• Welcome to OGBoards 10.0, keep in mind that we will be making LOTS of changes to smooth out the experience here and make it as close as possible functionally to the old software, but feel free to drop suggestions or requests in the Tech Support subforum!

Non-Political Coronavirus Thread

Watching people untrained in virology and public health play epidemiologist is almost as fun as watching people untrained in law and history play constitutional lawyer. In case you're wondering how tragedies happen... this is it.

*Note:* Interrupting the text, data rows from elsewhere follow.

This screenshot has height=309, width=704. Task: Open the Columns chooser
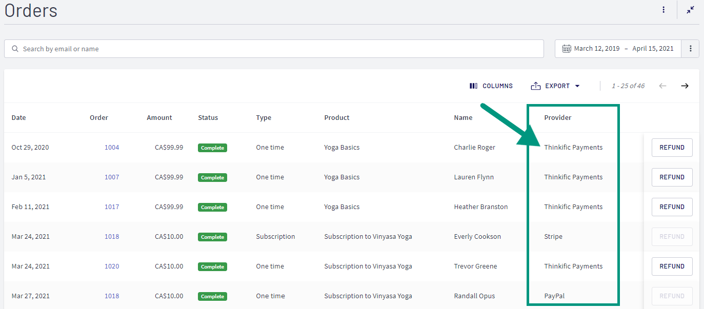(x=491, y=86)
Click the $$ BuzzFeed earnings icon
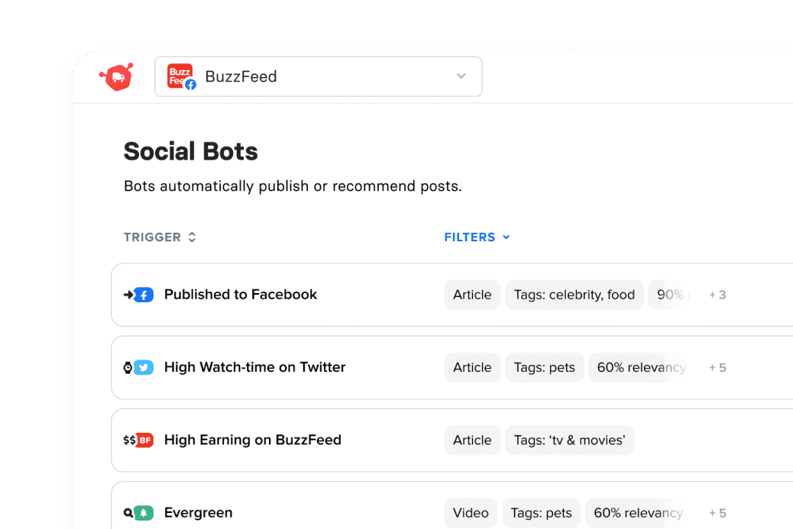Viewport: 793px width, 529px height. click(139, 440)
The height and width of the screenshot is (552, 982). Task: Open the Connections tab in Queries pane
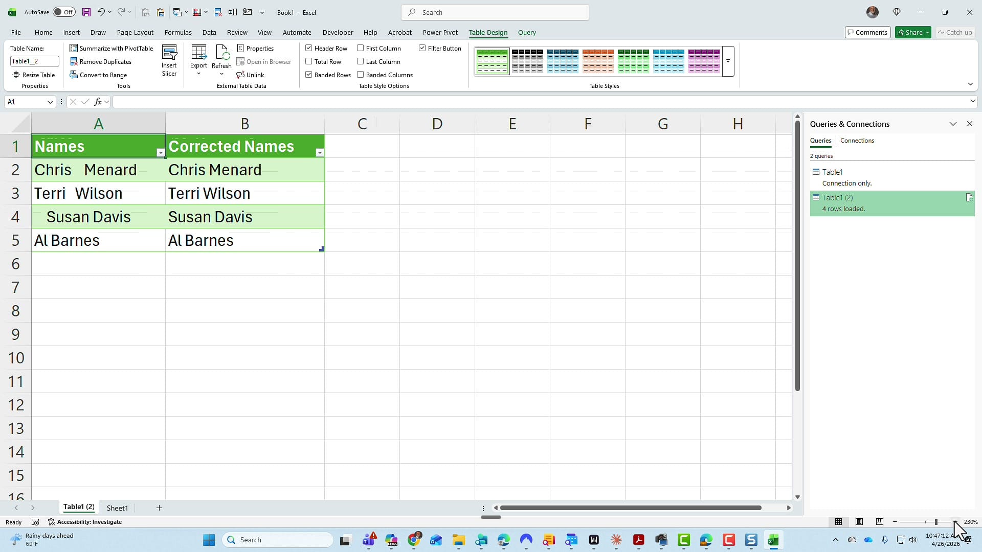pyautogui.click(x=857, y=141)
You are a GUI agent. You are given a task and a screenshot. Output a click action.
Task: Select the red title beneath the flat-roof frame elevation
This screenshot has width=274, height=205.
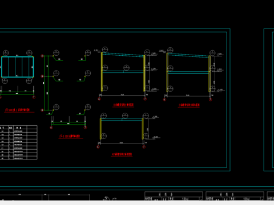[x=122, y=154]
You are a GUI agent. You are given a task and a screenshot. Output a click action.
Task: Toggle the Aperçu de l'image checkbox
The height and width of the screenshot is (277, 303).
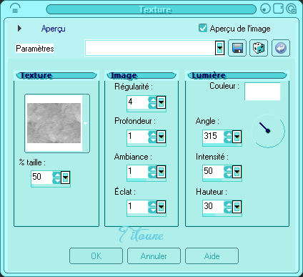(203, 28)
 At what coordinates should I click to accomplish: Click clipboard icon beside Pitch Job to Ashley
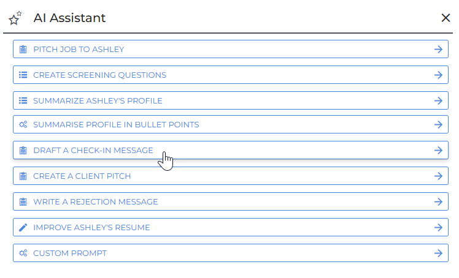point(23,50)
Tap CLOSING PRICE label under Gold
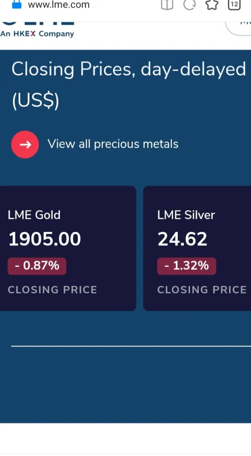The image size is (251, 456). [52, 290]
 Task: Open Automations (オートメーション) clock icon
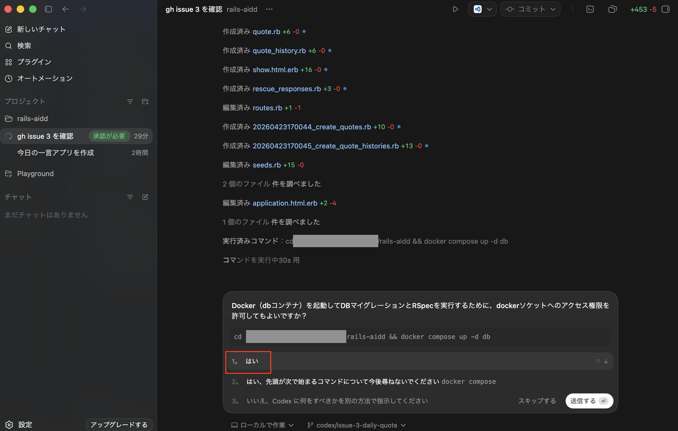click(9, 78)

It's almost like we should stop electing lawyers and B-list celebrities to run the fucking country.
 
Some formulas for 2&2 to work on or for people to have a background of simple epi info. Everyone has been hammered with R0 so should have a good grasp of that concept, bigger the R0 the more spread, R0 1 means stable transmission, R0 less than 1 means declining transmission. R0 has somewhat been misconstrued in the media because R0 in the traditional sense is a stable basic reproductive number, which is important in the case of removing social distancing. We are artificially changing R0 based on social distancing but the actual R0 is static, which for this virus appears to be somewhat high, most likely in the 4-6 range. Once again though this is an average, which will vary person to person, so one person may be transmitting to 1 person another may be transmitting to 10 people, based off a whole bunch of factors like viral load, immune response, respiratory capacity, movements, etc…

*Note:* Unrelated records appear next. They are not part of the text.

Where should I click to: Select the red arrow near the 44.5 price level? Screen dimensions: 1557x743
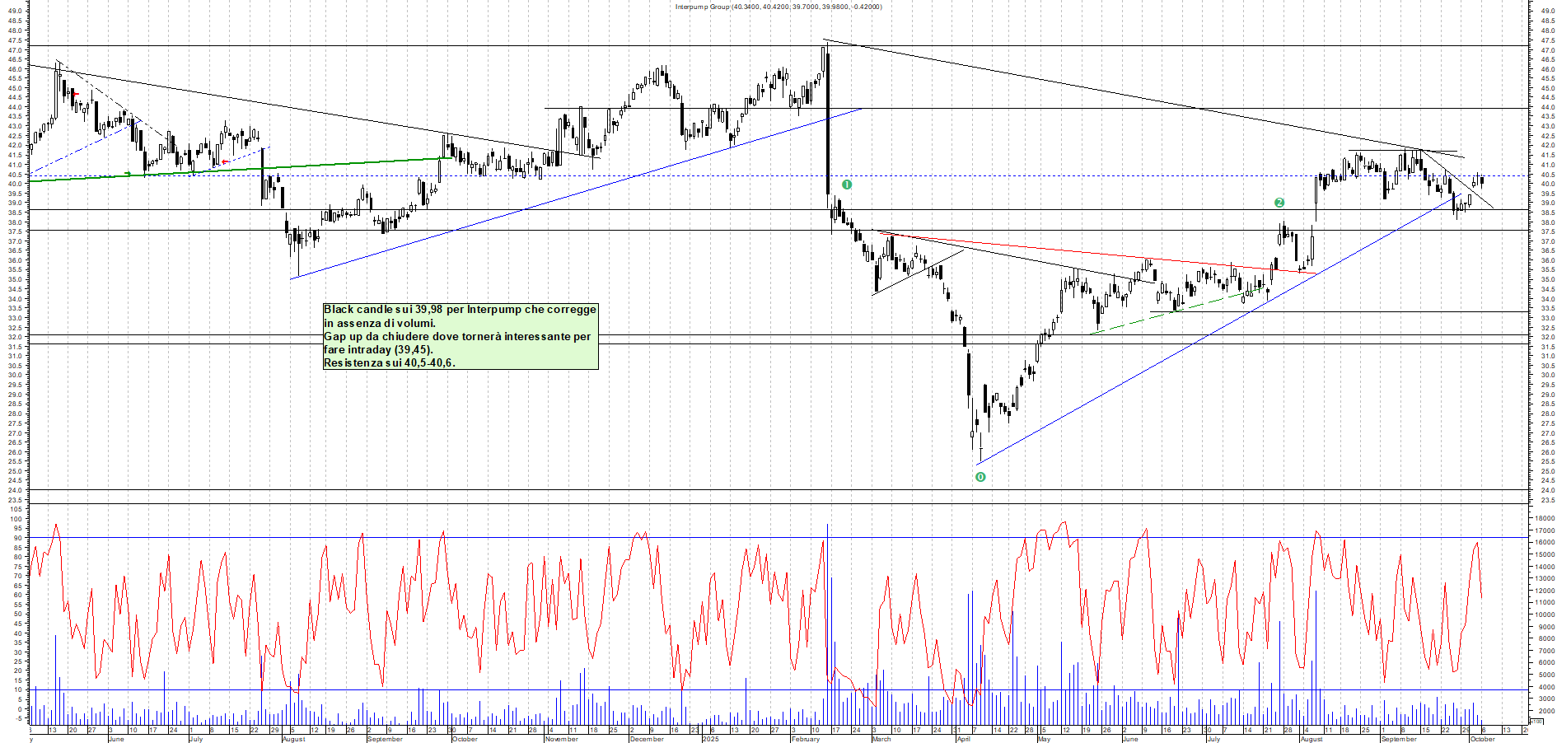tap(75, 95)
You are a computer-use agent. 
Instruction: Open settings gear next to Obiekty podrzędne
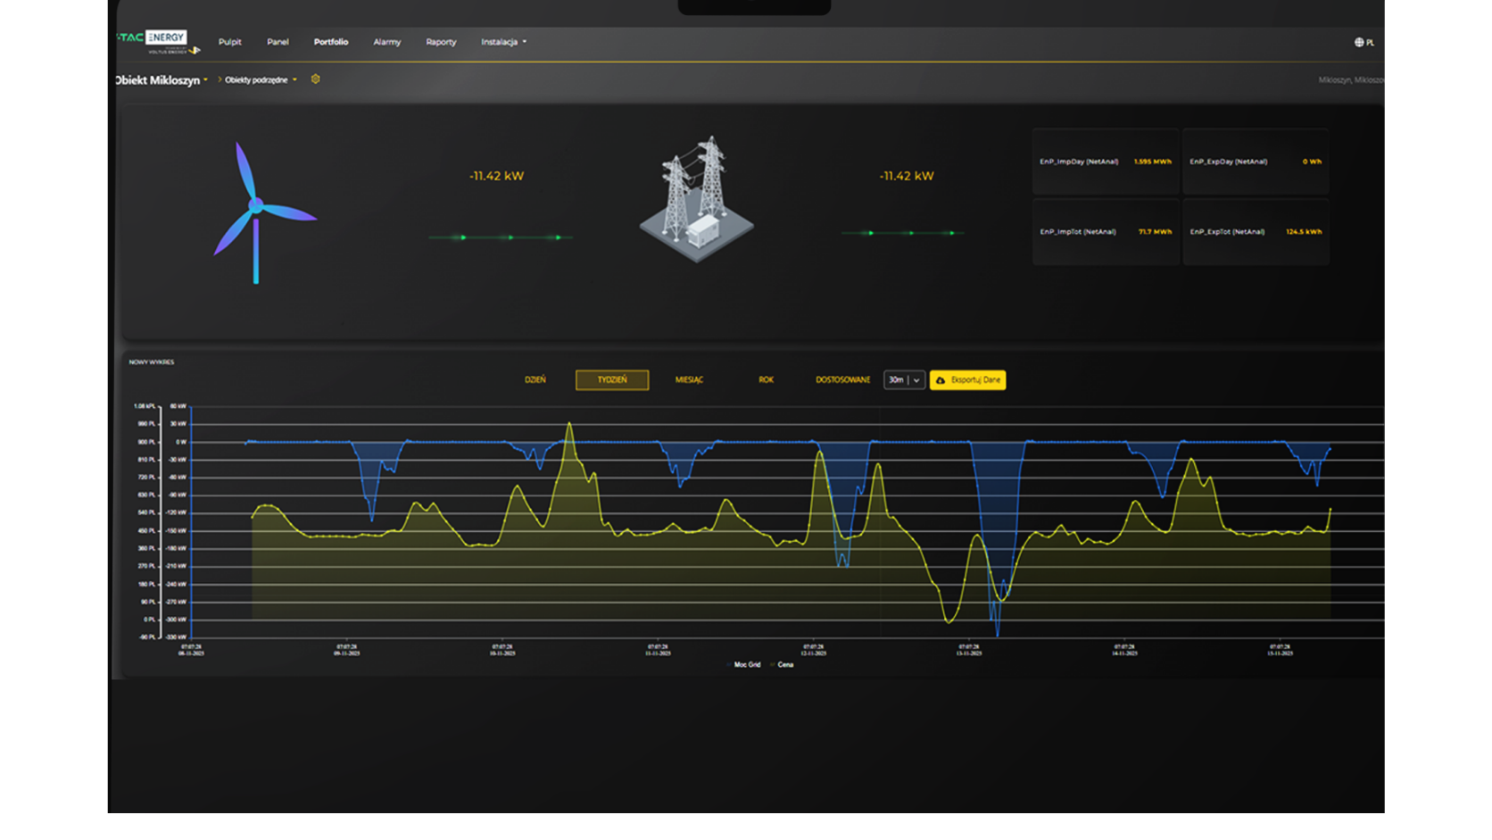[315, 79]
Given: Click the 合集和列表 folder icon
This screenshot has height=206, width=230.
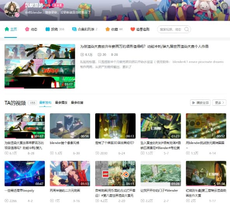Looking at the screenshot, I should point(74,29).
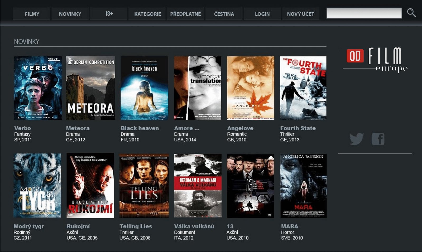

People may also be familiar with SIR models of disease, it’s the most basic epi model there is. You have Susceptible, Infectious, and Recovered. Each will be treated as its own bin, using an ordinary differential equation. You can make this model as simple or as complex as you want, you can add birth rate to into susceptible, but that can probably be eliminated for Covid-19, but you probably want to eliminate deaths from the recovered bin. The whole process then becomes cyclical; Susceptible population (infectious rate) to infected population (recovery rate) to recovered population (minus deaths), then rate of protection decay back to part of the susceptible population. Seems simple enough, the problem in an emerging disease is its extremely difficult to know what data to input into the model. So original modeling coming from China was an SIR model, with low transmission rates and no concept of asymptomatic spreaders.

In early February the model was complicated by taking into account 2&2’s favorite thing, asymptomatic spreaders. To put these into the model you end up with an SEIR model, or Susceptible, Exposed, Infectious, Recovered. You have a group of individuals that are exposed but not infectious, and then a group that’s exposed and infectious, but within the infectious group you then bin two different differential equations, one for symptomatic infections and one for asymptomatic infections. You then need to determine the infectious rate for both bins, do they vary (probably), is an asymptomatic spreader having a lower infectious force but same rate as infectious caused by increased rates of exposure. You are now adding equations on top of equations, and in an emerging disease you are making a lot of assumptions because the data is not great.

I guess the take away is that the models are fluid and are meant to provide a tool to make informed decisions. They are complicated, you can’t just extrapolate your simple denominator math or exponential growth because it doesn’t work like that. The models are only as good as the data that is input into them, its why the models are pretty bad despite our best efforts. It’s also why the lack of testing is the biggest problem with figuring out what to do next. If anyone tells you they know what will happen or what was going to happen they are full of shit. Everything put out even by the media either doesn’t have or fails to mention confidence intervals. So whenever something is printed look at the range, do you gain any information when you are determining R0 and you have a 95% CI that its between .5 and 2.5, that means either you are having exponential growth or transmission reduction, it tells you nothing.

Now for 2&2’s homework, solve
dE/dt = S(t)/N((R0/Di)I(t) + z(t)) – E(t)/De – (Lwj/N + Lw,c(t)/N)E(t)


The answer is dE/dt = OPEN UP, AMERICA FUCK YEAH!
 
You’re still misunderstanding how things work. The ratio of asymptomatic to symptomatic is not going to radically change, because the factors you listed above aren’t changing in the general population. If 20% of 1000 infected people are symptomatic, then it’s almost certain that 20% of 10000 infected people will be too.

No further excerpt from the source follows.